Oil Prices Surge After Surprise Move to Cut Output

Oil prices surged on Tuesday after the Organization of the Petroleum Exporting Countries (OPEC) and its allies, known as OPEC+, announced a surprise decision to cut output by 1.5 million barrels per day (bpd) in April.

The move, which caught markets off guard, was aimed at supporting prices amid a fragile demand recovery from the coronavirus pandemic. OPEC+ had been widely expected to maintain or increase production levels, as some members had been pushing for more output to boost their revenues.

The group’s leader, Saudi Arabia, however, convinced its partners to keep output steady and extend its own voluntary cut of 1 million bpd for another month. The kingdom said it wanted to avoid a repeat of last year’s price crash, when a supply glut and a demand collapse sent oil prices below zero for the first time in history.

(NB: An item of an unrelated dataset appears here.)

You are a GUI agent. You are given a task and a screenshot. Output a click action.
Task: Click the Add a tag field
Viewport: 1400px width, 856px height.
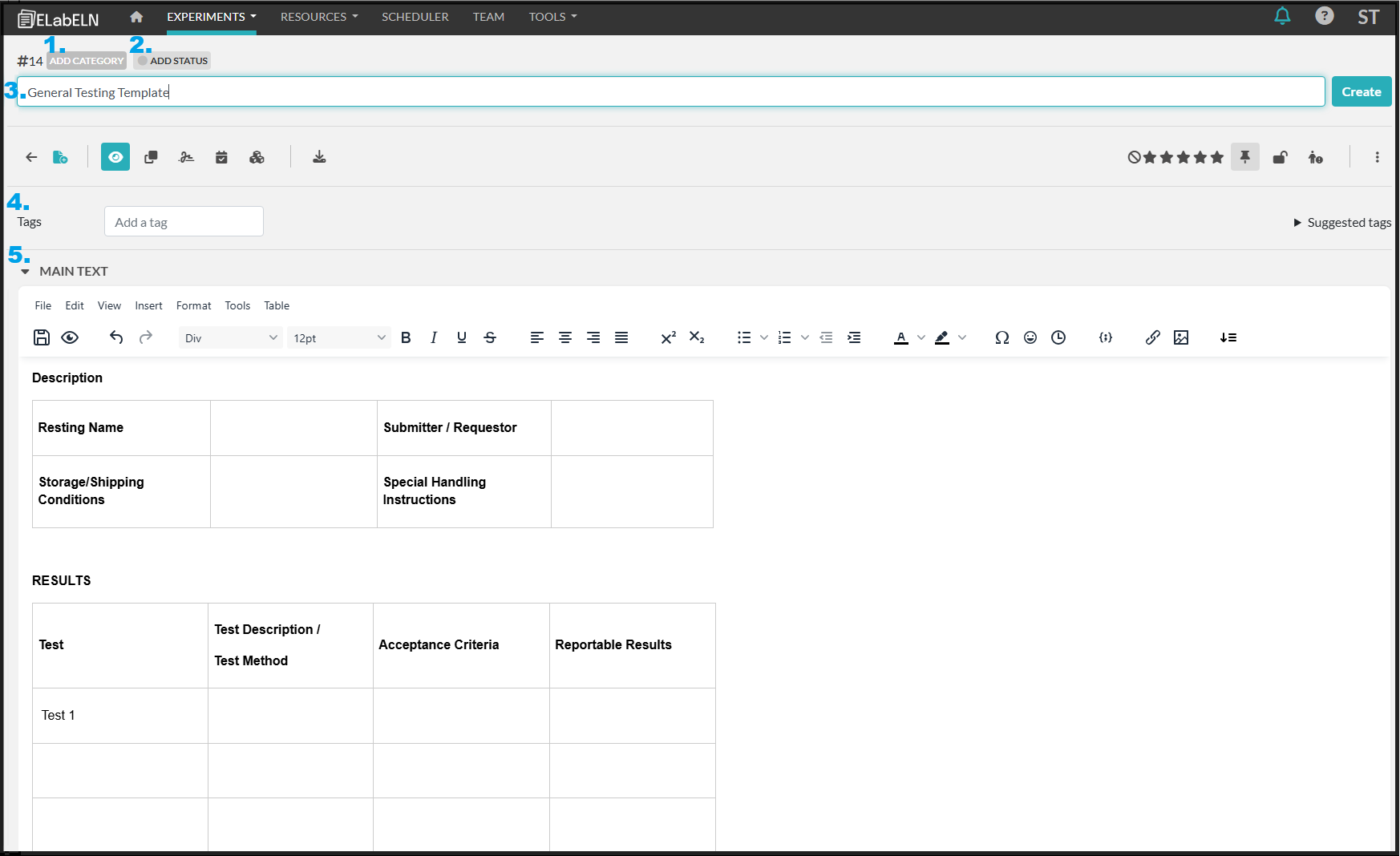[x=184, y=222]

The announcement sent Brent crude, the international benchmark, up by 5.4 percent to $67.28 a barrel, while West Texas Intermediate (WTI), the US marker, rose by 5.6 percent to $64.22 a barrel. Both benchmarks hit their highest levels since January 2020.

Analysts said the output cut was a bullish signal for the oil market, as it showed OPEC+’s commitment to balancing supply and demand and supporting prices. They also said it reflected Saudi Arabia’s confidence in the global economic recovery and the prospects of higher oil demand in the coming months.

However, some economists warned that higher oil prices could make it harder to bring down inflation and ease the cost-of-living crisis that has been affecting many countries. They said higher energy costs could add to the pressures on consumers and businesses, who are already facing rising food prices, supply chain disruptions and labour shortages.

They also said higher oil prices could pose a challenge for the global efforts to fight climate change and transition to cleaner energy sources. They said higher fossil fuel costs could reduce the incentives for investing in renewable energy and electric vehicles, and undermine the goals of the Paris Agreement.